As an entrepreneur, you want long-term stability. But you also want enough wiggle room to implement innovative or high-risk/high-reward practices whenever you sense a good opportunity. Efficient financial planning is the key to achieving these goals; below we explore some ways in which you can achieve this.
Seek professional help
Getting an external opinion can be a good start. A financial adviser can provide you with specific help on a problem within your business – and it comes without emotional bias. Just make sure your adviser comes with solid recommendations and that they can be trusted.
Separate business and personal goals
Personal and business goals can often compromise each other. What takes priority when you want to invest in an area of your business but save for a holiday at the same time? When these two aims become blurred you can make mistakes that damage your business. Set long term goals for both yourself and your business (perhaps over five to ten years) and make sure you come up with a plan to achieve both.
Have an emergency fund
Financial planners suggest that you should always have three to six months of living expenses saved in case of an emergency. With a business as well, you might want to extend this fund. If there’s a lean period for the business, you’ll want money saved up to ensure that your cashflow remains solid.
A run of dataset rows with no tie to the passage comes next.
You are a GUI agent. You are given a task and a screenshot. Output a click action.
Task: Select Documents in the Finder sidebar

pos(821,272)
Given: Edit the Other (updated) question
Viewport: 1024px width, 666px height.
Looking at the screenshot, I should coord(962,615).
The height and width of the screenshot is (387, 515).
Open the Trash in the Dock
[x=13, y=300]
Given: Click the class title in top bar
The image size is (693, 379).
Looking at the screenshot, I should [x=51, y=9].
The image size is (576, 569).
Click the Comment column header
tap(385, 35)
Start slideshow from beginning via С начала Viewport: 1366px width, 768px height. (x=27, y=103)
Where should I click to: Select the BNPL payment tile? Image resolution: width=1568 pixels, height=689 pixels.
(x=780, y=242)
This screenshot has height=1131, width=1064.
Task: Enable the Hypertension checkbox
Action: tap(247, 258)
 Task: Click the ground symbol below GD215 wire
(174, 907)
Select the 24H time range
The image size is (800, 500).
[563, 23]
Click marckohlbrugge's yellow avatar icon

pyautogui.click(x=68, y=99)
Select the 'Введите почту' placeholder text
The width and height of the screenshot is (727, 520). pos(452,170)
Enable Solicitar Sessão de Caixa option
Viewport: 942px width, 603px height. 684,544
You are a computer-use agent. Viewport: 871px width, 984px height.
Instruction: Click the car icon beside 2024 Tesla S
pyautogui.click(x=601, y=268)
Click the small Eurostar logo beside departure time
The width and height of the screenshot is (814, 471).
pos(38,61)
An emergency fund should insulate you from disaster and give you peace of mind going forward.
Plan and save for retirement
What do you want from your retirement and when do you want to take it? Make sure your long-term business plans align with these ambitions. The key is to plan to have enough money to make your retirement work. Set up regular automated payments to your savings to accumulate enough money to fund your personal hopes and dreams. And plan ahead by pledging to set aside a certain amount each year.
Create succession/exit plans
Planning when to leave your business is a natural part of the business cycle. In a succession, you’re working out who to hand over the management of the business to. Meanwhile, with an exit plan you’ll be working out when to sell or shut down the business. Before building these strategies, ensure that you’re aware of the market value of your business – expert advice could be crucial here. Then, if you’re handing over the business, make sure the new leader has the adequate training.
Financial planning is central to getting the most out of your business. Although it can seem daunting, by following the above advice you should be able to ensure that your business works for you.